• _INPUT FOR THIS TASK_
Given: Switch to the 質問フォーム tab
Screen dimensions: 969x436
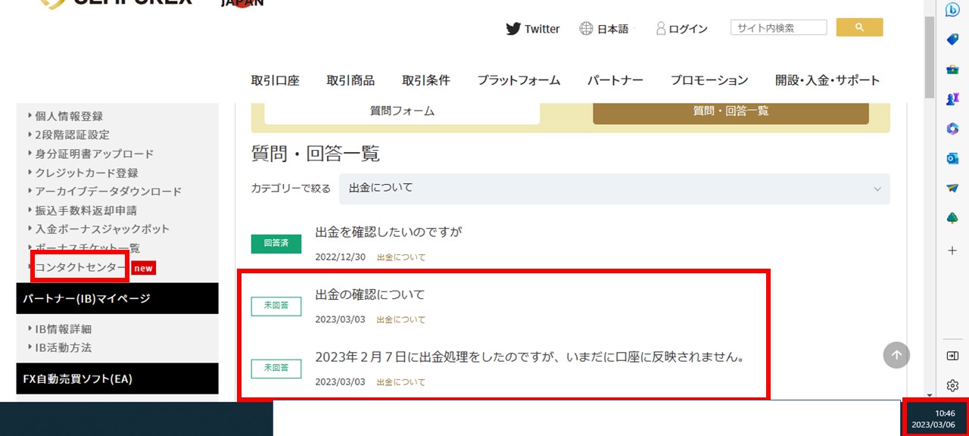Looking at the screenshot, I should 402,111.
==
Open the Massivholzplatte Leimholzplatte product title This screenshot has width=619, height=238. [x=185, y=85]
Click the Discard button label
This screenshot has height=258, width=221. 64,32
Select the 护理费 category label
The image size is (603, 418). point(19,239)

• _PROMPT_
Quote the listing starting at the line that contains "Given: Switch to the 質問フォーム tab" and ending at the line that contains "Looking at the screenshot, I should 402,111.", including both of those lines, and leave the pictures out of your answer.

• _SOLUTION TO THIS TASK_
Given: Switch to the 質問フォーム tab
Screen dimensions: 969x436
Looking at the screenshot, I should 402,111.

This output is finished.